Task instructions
Within the records below, reproduce without change the lines from the line that has "1+ (764, 1148)" through the line that has "Política de Privacidade (554, 1796)", and only those.

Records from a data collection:

# # # # # # #

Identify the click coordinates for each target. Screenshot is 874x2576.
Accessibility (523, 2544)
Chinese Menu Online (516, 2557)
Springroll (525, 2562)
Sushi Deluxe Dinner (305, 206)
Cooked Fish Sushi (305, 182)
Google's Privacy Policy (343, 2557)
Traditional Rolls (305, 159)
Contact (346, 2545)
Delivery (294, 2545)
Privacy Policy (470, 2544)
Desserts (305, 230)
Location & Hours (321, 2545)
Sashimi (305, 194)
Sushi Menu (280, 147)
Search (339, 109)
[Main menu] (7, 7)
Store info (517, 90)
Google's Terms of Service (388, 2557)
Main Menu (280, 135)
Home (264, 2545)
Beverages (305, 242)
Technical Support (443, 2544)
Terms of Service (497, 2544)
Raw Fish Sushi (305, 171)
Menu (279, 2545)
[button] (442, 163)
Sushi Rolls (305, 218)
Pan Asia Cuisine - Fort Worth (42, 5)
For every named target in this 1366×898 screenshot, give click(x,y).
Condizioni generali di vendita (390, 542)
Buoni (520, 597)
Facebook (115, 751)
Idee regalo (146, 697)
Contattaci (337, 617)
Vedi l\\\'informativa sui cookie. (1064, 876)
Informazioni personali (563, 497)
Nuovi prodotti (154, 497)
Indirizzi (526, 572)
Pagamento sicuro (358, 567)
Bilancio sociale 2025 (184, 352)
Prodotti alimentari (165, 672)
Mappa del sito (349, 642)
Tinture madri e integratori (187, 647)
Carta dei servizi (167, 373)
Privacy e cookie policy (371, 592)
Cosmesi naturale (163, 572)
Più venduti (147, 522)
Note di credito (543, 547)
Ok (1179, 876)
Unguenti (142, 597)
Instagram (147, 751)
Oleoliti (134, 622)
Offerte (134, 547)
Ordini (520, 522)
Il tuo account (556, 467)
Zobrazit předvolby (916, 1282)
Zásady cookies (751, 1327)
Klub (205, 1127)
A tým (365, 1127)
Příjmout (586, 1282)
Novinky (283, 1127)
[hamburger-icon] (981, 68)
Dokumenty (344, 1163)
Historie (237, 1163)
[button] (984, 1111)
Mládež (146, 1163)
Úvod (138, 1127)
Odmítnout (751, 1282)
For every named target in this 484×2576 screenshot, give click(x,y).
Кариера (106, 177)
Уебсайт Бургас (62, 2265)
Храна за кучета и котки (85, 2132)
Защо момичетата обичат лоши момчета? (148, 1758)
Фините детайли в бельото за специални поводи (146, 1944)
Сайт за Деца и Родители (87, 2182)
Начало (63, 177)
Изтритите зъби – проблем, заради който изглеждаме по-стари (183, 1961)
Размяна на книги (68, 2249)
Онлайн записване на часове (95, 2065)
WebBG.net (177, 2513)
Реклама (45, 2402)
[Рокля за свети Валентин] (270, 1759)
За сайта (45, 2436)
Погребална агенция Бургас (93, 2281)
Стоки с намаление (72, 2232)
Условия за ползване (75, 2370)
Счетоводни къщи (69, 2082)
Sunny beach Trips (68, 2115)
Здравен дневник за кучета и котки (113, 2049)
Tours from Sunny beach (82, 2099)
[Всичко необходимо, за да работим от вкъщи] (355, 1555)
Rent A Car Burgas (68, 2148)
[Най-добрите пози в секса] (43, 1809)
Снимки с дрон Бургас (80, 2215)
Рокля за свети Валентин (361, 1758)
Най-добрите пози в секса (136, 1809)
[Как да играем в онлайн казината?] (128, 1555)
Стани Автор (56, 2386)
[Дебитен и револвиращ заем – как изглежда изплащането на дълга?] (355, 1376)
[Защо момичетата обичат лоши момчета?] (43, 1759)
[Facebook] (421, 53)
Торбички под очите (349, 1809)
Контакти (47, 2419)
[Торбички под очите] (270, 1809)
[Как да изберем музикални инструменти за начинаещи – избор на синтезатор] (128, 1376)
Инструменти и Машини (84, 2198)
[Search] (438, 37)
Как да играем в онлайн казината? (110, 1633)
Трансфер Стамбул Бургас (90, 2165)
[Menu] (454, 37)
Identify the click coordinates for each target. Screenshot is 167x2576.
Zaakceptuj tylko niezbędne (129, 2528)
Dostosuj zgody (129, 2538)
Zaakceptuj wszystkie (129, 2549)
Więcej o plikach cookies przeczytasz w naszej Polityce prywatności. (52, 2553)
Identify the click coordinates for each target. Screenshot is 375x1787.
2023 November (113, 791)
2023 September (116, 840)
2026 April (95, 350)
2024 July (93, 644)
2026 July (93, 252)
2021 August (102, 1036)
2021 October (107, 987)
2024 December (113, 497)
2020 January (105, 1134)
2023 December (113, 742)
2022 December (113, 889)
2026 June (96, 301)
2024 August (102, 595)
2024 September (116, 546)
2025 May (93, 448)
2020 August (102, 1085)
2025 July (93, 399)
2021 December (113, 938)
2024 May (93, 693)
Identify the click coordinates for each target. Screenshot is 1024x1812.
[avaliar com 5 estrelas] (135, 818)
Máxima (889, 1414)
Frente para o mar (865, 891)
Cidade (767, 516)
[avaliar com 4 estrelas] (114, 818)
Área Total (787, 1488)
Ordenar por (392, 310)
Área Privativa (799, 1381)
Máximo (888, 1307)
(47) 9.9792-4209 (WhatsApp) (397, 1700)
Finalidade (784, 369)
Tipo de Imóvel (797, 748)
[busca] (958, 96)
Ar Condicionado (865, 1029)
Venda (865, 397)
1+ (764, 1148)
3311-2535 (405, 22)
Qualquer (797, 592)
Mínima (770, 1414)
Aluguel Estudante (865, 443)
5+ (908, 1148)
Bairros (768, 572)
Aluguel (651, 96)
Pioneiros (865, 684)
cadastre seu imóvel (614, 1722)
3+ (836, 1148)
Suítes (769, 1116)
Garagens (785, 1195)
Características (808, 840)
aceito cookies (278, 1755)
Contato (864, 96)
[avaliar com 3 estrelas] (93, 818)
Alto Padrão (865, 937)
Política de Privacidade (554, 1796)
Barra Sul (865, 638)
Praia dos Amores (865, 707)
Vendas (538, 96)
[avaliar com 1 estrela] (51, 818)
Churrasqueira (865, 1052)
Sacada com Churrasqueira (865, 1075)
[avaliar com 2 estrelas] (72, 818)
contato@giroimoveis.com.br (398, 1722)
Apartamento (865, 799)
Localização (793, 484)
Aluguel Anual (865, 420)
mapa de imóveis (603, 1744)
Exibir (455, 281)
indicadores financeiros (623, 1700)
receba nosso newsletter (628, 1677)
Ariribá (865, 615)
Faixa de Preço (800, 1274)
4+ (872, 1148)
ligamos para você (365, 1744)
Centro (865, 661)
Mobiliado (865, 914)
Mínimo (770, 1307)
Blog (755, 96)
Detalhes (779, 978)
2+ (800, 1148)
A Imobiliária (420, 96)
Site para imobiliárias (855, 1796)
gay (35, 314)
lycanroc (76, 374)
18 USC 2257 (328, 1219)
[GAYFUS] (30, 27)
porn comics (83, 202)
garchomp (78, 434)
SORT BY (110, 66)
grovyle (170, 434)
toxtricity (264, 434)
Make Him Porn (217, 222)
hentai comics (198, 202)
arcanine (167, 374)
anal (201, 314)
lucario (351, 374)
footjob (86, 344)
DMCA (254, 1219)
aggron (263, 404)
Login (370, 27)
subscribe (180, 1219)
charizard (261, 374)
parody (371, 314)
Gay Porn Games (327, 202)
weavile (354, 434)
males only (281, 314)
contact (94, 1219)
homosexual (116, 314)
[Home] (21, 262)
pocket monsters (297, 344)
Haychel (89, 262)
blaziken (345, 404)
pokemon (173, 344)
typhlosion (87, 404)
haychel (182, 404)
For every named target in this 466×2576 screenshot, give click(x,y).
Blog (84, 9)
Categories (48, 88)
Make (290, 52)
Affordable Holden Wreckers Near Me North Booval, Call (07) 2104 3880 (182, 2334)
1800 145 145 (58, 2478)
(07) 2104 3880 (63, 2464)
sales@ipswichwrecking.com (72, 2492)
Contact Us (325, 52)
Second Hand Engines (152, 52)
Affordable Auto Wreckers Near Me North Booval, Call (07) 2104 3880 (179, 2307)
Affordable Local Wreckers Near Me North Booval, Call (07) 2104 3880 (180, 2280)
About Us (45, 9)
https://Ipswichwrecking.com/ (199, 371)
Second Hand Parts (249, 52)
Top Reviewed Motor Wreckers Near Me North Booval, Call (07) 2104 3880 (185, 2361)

# # # # # # #

Exercise response
1+ (764, 1148)
3311-2535 (405, 22)
Qualquer (797, 592)
Mínima (770, 1414)
Aluguel Estudante (865, 443)
5+ (908, 1148)
Bairros (768, 572)
Aluguel (651, 96)
Pioneiros (865, 684)
cadastre seu imóvel (614, 1722)
3+ (836, 1148)
Suítes (769, 1116)
Garagens (785, 1195)
Características (808, 840)
aceito cookies (278, 1755)
Contato (864, 96)
[avaliar com 3 estrelas] (93, 818)
Alto Padrão (865, 937)
Política de Privacidade (554, 1796)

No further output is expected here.